PROBLEM REQUIREMENTS:
Only one stretch of the data below is needed. Output the lines from the one with "Kontakt (201, 1135)" up to and including the one with "Verlanglijstje (974, 47)", exactly as they stand.

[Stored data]
= = = =
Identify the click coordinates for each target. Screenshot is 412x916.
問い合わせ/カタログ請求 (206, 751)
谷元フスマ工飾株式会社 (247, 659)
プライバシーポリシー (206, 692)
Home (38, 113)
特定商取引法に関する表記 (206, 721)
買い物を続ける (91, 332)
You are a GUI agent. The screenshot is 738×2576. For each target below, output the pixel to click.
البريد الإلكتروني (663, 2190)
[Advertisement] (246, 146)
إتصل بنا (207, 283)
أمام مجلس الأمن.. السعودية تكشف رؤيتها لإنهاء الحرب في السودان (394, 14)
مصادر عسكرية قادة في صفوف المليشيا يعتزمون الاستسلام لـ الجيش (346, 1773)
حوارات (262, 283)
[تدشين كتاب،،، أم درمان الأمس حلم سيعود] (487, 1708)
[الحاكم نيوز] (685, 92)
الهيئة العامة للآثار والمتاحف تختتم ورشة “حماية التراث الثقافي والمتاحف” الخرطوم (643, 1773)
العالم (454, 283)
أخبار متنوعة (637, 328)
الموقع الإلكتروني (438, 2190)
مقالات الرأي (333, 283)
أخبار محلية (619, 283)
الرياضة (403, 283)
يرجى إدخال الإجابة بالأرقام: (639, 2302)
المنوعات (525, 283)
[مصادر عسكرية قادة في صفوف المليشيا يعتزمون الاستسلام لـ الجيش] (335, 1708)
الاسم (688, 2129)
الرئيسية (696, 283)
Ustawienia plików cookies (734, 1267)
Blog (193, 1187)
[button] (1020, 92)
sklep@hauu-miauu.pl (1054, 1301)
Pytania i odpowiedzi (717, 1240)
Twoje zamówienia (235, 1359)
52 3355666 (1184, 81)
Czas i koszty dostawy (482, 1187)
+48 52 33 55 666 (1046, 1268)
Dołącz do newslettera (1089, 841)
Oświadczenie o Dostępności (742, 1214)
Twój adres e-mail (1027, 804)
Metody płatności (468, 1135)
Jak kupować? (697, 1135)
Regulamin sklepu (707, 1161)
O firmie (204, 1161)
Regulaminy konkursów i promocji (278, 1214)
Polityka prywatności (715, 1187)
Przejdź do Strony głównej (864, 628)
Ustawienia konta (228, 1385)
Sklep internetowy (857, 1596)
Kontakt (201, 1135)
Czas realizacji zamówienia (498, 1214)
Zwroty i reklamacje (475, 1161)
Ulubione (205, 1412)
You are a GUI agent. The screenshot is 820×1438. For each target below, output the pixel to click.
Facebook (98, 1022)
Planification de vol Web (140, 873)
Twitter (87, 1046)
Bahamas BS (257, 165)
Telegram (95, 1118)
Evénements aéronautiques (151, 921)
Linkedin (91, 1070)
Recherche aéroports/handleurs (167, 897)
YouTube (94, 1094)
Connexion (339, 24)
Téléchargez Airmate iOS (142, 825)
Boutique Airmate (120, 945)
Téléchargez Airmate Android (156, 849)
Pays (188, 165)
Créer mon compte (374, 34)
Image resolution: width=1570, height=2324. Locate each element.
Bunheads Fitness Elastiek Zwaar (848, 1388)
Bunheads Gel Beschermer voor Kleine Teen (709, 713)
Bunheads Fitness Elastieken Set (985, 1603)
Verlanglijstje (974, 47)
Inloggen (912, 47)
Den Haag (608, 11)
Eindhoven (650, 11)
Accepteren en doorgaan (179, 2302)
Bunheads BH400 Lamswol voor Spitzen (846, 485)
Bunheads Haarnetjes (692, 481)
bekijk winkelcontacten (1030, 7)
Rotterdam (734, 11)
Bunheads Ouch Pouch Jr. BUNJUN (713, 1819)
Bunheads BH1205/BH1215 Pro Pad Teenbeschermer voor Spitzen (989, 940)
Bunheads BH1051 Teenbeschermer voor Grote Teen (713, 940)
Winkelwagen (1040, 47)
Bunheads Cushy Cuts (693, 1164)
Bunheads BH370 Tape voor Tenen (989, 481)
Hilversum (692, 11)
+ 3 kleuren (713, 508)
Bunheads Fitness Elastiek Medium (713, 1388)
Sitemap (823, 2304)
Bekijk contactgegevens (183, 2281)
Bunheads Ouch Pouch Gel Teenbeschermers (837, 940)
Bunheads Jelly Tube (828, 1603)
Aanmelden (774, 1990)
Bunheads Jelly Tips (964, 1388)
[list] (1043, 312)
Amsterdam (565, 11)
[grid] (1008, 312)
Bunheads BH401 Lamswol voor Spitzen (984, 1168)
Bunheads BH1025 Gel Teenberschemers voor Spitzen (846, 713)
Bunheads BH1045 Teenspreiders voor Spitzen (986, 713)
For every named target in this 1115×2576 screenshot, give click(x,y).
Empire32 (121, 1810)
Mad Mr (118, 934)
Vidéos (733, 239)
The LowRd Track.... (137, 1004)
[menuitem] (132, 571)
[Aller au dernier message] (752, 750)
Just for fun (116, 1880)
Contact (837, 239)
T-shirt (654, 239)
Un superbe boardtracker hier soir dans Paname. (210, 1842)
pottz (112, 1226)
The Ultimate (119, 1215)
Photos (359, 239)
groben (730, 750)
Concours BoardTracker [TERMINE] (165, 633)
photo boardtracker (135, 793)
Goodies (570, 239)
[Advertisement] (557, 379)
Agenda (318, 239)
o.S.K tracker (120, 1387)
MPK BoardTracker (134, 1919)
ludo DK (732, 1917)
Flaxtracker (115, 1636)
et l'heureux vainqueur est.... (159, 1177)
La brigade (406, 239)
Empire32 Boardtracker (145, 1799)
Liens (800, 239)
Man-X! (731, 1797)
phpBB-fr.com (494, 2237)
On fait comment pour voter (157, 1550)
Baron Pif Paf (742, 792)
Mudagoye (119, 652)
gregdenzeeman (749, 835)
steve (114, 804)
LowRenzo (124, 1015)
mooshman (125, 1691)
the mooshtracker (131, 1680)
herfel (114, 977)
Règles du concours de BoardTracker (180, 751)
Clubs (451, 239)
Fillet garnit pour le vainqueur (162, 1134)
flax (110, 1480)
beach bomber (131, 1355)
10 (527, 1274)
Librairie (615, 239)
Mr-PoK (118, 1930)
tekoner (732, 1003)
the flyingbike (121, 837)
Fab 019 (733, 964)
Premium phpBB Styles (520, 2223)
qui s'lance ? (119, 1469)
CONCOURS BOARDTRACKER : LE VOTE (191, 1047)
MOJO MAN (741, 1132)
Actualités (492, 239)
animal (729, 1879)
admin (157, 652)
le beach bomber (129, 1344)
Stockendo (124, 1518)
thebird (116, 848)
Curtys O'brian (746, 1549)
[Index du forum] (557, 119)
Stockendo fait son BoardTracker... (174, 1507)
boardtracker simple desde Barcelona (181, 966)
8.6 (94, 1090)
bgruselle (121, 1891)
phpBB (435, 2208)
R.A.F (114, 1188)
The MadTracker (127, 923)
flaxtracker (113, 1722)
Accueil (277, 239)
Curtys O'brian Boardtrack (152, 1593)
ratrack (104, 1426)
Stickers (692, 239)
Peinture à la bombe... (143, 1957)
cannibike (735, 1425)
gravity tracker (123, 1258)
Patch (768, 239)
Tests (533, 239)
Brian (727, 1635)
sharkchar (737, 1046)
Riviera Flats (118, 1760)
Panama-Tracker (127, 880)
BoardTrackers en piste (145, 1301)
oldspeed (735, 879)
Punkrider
= = = =
EXERCISE RESULT:
Kontakt (201, 1135)
Czas realizacji zamówienia (498, 1214)
Zwroty i reklamacje (475, 1161)
Ulubione (205, 1412)
You are a GUI agent. The screenshot is 820×1438. For each target below, output the pixel to click.
Facebook (98, 1022)
Planification de vol Web (140, 873)
Twitter (87, 1046)
Bahamas BS (257, 165)
Telegram (95, 1118)
Evénements aéronautiques (151, 921)
Linkedin (91, 1070)
Recherche aéroports/handleurs (167, 897)
YouTube (94, 1094)
Connexion (339, 24)
Téléchargez Airmate iOS (142, 825)
Boutique Airmate (120, 945)
Téléchargez Airmate Android (156, 849)
Pays (188, 165)
Créer mon compte (374, 34)
Image resolution: width=1570, height=2324. Locate each element.
Bunheads Fitness Elastiek Zwaar (848, 1388)
Bunheads Gel Beschermer voor Kleine Teen (709, 713)
Bunheads Fitness Elastieken Set (985, 1603)
Verlanglijstje (974, 47)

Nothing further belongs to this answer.